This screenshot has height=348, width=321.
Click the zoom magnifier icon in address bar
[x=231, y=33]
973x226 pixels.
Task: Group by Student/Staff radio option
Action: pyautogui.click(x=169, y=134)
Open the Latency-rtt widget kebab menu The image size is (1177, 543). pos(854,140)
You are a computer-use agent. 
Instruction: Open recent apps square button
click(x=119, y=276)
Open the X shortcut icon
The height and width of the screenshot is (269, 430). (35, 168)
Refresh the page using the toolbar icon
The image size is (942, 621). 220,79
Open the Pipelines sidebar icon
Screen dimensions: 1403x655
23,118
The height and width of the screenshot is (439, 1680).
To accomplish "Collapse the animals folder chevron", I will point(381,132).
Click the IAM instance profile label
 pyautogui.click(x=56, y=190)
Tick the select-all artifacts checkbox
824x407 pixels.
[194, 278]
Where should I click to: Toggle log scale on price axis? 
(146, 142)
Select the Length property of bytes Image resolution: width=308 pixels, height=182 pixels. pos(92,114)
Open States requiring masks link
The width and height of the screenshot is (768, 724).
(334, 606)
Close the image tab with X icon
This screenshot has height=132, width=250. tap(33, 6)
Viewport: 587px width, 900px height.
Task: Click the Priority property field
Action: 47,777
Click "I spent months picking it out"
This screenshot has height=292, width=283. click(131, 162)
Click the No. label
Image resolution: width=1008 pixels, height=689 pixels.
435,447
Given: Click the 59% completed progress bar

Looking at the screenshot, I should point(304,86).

Assignment: Every single record is to be set down again, unaltered.

Task response:
This screenshot has height=348, width=321.
Click the zoom magnifier icon in address bar
[x=231, y=33]
973x226 pixels.
Task: Group by Student/Staff radio option
Action: pyautogui.click(x=169, y=134)
Open the Latency-rtt widget kebab menu The image size is (1177, 543). pos(854,140)
You are a computer-use agent. 
Instruction: Open recent apps square button
click(x=119, y=276)
Open the X shortcut icon
The height and width of the screenshot is (269, 430). (35, 168)
Refresh the page using the toolbar icon
The image size is (942, 621). 220,79
Open the Pipelines sidebar icon
Screen dimensions: 1403x655
23,118
The height and width of the screenshot is (439, 1680).
To accomplish "Collapse the animals folder chevron", I will point(381,132).
Click the IAM instance profile label
 pyautogui.click(x=56, y=190)
Tick the select-all artifacts checkbox
824x407 pixels.
[194, 278]
Where should I click to: Toggle log scale on price axis? 
(146, 142)
Select the Length property of bytes Image resolution: width=308 pixels, height=182 pixels. pos(92,114)
Open States requiring masks link
The width and height of the screenshot is (768, 724).
(334, 606)
Close the image tab with X icon
This screenshot has height=132, width=250. tap(33, 6)
Viewport: 587px width, 900px height.
Task: Click the Priority property field
Action: 47,777
Click "I spent months picking it out"
This screenshot has height=292, width=283. click(131, 162)
Click the No. label
Image resolution: width=1008 pixels, height=689 pixels.
435,447
Given: Click the 59% completed progress bar

Looking at the screenshot, I should point(304,86).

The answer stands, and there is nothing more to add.